Across observers, mean tracking gains ranged from 0.77 to 1.18 on acceptable vergence and pursuit trials (Table 1). Fig. 2 presents the extent of perceived motion smear during fixation, vergence, and pursuit tracking, as a function of the test spot duration. The data that are shown are average values across the three observers and the error bars represent the variability among the observers. Although ANOVA did not show a significant effect of the eye-movement condition on perceived smear (F[2, 4] = 13.82, p = 0.065; this and all subsequently reported probabilities are Huynh–Feldt corrected p values), the interaction between eye-movement condition and target duration was significant (F[6, 12] = 7.86, p < 0.01). The extent of perceived motion smear did not differ for rightward vs. leftward target motion during vergence, pursuit, or fixation, as indicated by non-significant F values for the direction of target motion (F[1, 2] = 0.99, p = 0.42) and for the direction-by-eye-movement-condition interaction (F[2, 4] = 1.90, p = 0.30). We therefore combined the data across the two directions of motion before comparing the extent of perceived smear for each target duration in the three eye-movement conditions. These comparisons indicated that, for target durations of 100 ms or longer, the observers reported a significantly shorter extent of perceived smear during vergence (for 50 ms, F[1, 12] = 0.02, p = 0.81; for 100 ms, F[1, 12] = 6.43, p = 0.043; for 200 ms, F[1, 12] = 30.09, p = 0.0011; for 400 ms, F[1, 12] = 64.92, p = 0.0001) and pursuit tracking (for 50 ms, F[1, 12] = 0.70, p = 0.37; for 100 ms, F[1, 12] = 9.00, p = 0.023; for 200 ms, F[1, 12] = 34.00, p = 0.0008; for 400 ms, F[1, 12] = 75.38, p = 0.0001) than during fixation.1

Table 1.

Average velocity of the left eye (±1 SEM, unit: °/s) of three subjects during the vergence, pursuit, and fixation conditions

Condition Direction EW HB SC
Vergence Left 1.73 ± 0.08 1.53 ± 0.11 1.99 ± 0.19
Right 2.36 ± 0.23 1.90 ± 0.14 1.87 ± 0.09
Pursuit Left 1.81 ± 0.10 1.68 ± 0.18 1.87 ± 0.12
Right 2.06 ± 0.23 1.53 ± 0.08 2.20 ± 0.24
Fixation Right 0.05 ± 0.06 0.06 ± 0.09 −0.08 ± 0.08
Left −0.31 ± 0.09 0.09 ± 0.07 0.05 ± 0.09

Velocity of the tracking target during vergence and pursuit was 2°/s/eye.

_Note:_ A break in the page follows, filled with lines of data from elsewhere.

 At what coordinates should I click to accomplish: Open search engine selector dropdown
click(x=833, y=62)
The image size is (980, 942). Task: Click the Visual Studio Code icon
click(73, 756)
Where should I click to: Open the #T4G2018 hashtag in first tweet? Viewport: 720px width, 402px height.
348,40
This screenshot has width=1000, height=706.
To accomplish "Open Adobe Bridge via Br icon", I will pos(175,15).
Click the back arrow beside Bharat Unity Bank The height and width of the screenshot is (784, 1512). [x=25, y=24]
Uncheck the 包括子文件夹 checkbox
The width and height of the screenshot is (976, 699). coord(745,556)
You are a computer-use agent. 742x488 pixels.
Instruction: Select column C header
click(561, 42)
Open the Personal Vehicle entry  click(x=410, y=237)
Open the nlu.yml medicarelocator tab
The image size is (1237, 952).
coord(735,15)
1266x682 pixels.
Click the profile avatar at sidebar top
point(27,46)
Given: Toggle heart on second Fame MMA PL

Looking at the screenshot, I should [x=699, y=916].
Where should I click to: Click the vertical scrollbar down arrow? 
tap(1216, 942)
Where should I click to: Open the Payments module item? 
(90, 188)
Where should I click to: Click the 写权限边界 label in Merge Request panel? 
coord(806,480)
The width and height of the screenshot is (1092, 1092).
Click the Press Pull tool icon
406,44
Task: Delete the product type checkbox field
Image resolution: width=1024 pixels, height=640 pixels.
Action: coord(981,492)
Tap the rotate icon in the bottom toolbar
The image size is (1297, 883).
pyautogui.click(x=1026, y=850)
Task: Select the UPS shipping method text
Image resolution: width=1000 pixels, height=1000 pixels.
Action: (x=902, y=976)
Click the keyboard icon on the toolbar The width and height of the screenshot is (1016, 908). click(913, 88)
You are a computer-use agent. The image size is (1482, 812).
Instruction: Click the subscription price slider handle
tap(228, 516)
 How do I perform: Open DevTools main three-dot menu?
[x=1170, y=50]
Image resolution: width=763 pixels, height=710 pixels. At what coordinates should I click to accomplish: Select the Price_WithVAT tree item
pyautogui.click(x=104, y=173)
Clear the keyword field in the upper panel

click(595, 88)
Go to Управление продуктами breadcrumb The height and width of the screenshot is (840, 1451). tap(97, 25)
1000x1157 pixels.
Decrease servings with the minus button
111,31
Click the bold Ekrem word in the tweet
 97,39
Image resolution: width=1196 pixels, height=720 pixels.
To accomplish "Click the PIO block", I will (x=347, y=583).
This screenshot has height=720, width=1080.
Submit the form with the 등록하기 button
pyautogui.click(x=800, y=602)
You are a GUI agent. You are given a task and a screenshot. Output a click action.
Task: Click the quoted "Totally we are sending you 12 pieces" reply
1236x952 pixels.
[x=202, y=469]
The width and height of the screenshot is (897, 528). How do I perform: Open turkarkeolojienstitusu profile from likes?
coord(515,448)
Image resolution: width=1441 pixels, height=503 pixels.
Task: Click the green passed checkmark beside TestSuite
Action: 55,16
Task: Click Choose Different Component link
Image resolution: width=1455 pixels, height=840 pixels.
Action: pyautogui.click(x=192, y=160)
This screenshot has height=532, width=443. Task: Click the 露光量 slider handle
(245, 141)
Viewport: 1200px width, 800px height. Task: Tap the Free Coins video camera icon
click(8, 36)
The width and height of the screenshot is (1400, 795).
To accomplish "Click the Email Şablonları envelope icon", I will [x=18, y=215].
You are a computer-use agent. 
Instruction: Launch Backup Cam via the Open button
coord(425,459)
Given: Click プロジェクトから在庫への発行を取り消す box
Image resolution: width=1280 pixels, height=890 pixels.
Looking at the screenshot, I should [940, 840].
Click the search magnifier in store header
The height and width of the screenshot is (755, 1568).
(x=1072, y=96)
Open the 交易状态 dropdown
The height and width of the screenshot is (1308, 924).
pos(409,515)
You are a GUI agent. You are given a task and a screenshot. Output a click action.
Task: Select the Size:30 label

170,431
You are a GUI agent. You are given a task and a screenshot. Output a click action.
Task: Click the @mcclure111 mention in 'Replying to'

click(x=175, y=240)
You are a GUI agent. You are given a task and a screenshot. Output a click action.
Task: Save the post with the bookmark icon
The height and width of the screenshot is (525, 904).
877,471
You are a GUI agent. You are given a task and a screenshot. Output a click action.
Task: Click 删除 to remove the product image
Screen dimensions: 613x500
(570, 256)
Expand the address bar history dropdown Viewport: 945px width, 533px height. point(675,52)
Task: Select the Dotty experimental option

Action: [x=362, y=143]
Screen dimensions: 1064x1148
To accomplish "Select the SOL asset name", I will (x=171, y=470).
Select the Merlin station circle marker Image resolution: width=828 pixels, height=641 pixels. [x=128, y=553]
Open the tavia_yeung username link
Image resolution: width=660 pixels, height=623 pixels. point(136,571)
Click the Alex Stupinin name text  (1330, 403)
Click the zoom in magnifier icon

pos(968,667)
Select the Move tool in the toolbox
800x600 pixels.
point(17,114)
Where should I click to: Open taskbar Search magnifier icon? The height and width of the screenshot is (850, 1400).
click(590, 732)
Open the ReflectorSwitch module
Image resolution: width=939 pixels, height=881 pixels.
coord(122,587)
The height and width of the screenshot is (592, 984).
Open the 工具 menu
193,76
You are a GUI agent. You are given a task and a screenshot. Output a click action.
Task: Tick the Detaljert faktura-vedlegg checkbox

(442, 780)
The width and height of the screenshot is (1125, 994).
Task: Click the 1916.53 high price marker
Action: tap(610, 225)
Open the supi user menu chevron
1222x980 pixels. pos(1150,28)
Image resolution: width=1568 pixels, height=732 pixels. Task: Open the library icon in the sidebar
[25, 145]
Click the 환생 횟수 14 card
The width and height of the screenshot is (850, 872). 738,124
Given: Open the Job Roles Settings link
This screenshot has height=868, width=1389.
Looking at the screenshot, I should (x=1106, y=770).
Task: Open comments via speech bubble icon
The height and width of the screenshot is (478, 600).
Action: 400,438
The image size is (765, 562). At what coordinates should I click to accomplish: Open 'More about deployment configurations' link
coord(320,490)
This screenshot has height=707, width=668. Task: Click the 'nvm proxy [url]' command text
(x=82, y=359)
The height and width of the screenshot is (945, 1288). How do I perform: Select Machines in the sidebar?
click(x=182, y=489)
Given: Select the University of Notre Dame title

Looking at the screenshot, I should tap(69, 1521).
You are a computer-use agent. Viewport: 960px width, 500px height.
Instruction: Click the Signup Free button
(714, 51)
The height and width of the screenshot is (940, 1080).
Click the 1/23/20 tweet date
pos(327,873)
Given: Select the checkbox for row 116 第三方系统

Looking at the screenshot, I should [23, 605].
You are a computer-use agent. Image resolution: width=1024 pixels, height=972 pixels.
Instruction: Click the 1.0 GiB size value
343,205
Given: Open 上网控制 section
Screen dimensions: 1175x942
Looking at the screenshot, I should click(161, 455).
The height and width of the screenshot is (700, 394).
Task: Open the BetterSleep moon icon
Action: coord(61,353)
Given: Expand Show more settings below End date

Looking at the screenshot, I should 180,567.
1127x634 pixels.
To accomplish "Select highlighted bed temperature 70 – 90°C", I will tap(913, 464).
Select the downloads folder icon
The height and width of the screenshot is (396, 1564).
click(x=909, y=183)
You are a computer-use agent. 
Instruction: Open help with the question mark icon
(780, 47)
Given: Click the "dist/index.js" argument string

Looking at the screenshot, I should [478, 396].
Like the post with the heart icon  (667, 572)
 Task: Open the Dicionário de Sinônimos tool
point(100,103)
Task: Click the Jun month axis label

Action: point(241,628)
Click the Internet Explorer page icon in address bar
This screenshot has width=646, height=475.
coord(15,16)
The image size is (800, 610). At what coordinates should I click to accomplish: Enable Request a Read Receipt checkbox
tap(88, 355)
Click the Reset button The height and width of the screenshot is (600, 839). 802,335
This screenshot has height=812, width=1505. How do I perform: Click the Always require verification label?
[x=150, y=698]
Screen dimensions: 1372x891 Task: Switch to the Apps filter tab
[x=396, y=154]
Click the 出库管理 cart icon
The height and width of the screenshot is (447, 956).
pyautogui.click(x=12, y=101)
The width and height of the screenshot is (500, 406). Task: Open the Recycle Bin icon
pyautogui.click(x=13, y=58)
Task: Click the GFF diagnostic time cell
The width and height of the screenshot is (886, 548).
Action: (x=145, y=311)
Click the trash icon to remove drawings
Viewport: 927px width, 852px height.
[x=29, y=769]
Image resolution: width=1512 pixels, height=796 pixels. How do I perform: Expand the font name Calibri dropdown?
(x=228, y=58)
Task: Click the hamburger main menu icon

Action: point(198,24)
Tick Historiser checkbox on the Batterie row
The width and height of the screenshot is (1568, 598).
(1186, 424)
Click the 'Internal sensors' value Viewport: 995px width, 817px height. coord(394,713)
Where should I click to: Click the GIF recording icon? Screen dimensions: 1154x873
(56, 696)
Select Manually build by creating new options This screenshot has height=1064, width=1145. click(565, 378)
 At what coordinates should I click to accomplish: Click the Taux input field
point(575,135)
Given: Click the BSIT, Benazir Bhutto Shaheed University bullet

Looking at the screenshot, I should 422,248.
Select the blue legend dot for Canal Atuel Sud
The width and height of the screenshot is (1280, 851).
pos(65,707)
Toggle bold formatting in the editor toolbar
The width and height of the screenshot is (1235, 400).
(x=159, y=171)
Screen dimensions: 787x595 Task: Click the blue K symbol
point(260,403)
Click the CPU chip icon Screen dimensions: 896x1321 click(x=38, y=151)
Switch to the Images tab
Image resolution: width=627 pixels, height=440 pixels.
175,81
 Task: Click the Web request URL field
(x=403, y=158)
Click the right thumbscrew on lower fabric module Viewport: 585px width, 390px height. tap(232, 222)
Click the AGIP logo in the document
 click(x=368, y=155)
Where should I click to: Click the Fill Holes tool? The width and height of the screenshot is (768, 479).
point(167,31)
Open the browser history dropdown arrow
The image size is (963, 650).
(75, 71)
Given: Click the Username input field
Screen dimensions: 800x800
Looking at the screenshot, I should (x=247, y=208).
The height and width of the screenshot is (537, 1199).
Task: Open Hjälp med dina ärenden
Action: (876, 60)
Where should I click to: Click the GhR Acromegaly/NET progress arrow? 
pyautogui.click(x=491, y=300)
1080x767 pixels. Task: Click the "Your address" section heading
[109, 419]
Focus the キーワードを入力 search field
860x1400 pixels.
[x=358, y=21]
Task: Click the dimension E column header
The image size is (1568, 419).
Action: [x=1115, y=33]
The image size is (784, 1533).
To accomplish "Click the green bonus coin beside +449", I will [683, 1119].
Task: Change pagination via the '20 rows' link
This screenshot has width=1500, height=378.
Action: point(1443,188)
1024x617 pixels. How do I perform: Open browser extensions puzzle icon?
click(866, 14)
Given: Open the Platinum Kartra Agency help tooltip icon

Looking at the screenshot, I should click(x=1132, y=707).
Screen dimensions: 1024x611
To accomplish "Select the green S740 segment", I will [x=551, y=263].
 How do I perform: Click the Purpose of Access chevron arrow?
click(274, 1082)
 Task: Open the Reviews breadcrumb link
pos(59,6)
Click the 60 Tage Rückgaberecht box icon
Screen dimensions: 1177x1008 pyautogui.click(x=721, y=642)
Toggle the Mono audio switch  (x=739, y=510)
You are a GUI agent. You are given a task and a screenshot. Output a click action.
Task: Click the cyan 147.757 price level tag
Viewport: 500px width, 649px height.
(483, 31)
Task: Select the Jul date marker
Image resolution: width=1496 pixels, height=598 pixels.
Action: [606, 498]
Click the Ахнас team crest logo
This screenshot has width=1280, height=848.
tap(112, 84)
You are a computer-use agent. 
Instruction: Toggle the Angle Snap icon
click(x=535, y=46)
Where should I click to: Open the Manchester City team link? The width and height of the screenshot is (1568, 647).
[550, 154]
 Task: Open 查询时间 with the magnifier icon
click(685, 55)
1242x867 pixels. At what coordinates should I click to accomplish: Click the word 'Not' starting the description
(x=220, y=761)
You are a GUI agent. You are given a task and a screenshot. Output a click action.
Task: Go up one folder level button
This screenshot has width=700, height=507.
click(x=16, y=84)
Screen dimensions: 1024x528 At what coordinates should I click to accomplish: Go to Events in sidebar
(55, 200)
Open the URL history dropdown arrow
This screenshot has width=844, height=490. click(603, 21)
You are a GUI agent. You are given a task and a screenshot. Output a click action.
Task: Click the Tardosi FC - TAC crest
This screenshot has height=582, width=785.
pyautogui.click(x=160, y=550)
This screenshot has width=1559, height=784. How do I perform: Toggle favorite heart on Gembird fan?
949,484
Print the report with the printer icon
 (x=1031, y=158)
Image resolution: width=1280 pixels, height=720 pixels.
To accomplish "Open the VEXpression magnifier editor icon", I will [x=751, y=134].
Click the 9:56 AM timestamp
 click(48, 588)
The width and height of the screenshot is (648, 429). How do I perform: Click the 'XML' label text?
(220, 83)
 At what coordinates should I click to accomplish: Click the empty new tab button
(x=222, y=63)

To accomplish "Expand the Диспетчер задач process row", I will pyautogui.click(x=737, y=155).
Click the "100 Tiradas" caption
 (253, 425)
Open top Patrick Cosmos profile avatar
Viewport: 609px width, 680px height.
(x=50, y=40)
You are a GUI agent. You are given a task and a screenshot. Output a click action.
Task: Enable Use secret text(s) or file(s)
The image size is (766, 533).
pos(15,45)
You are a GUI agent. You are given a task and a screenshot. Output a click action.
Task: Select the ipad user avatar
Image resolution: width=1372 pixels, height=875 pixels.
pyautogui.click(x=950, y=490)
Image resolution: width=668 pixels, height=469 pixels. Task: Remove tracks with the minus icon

Direction specifies the direction of spot motion with respect to the left eye.

Fig. 2.

Fig. 2

The extent of perceived smear, averaged across the three observers, is plotted as a function of the test spot duration in the vergence, pursuit, and fixation conditions. The left and right panels show the extent of perceived smear for leftward and rightward motion of the test spot, respectively, with respect to the left eye. The dashed line in each panel indicates the expectation if the extent of perceived smear were equal to the entire duration of the spot presentation. In order to represent the differences in each condition among the observers, the error bars represent ±1 SEM across observers.

3.2. Control experiment

Despite a presumed increase in the proportion of attention allocated to the fixation target during the blink-detection task, observer HB reported more perceived smear for the moving test spot than in the fixation condition of the main experiment, contrary to the prediction made above (Fig. 3). For observer SC, the extent of perceived smear during fixation was very similar at each stimulus duration with and without the added blink-detection task. To ensure that the observers allocated their attention to the fixation target during the detection task, we compared HB’s and SC’s ability to detect a blink of the cross hair on trials with and without a moving test spot. Performance on the blink-detection task was virtually the same with and without the moving test spot, suggesting that the two observers devoted comparable levels of attention to the fixation target on both types of trials (Table 2). The results of this control experiment indicate that a reduction of attention to the test spot (by requiring an increase of attention to the tracking/fixation target) is unlikely to decrease the extent of perceived smear.

Fig. 3.

Fig. 3

The extent of perceived smear vs. spot duration during fixation, with (▲) or without (○) a concurrent blink-detection task that was intended to increase attention on the stationary fixation target. Averaged data for leftward and rightward spot motion are presented for observers HB (left) and SC (right). Error bars are ±1 SEM for each observer.

Table 2.

Averaged accuracy of detecting a blink of the fixation cross hair on fixation trials

Observer With test spot Without test spot
HB 88.3% (N = 3) 92.5% (N = 4)
SC 72.5% (N = 4) 73.8% (N = 4)

The numbers in parenthesis denote the number of blocks of 20 trials for each condition.

4. Discussion

For target durations of 100 ms and longer, observers in this study reported a smaller extent of perceived motion smear during smooth pursuit and vergence eye movements than when comparable motion of the retinal image was produced during fixation. This result indicates that a change in the direction of gaze is not necessary to attenuate the perception of motion smear during eye movements, and suggests that perceived motion smear is reduced by the extra-retinal signals for vergence as well as for conjugate eye movements. We will discuss the possible sources of these extra-retinal signals after first comparing our data to the results of previous studies, and after considering other factors that could play a role in improving the clarity of moving objects.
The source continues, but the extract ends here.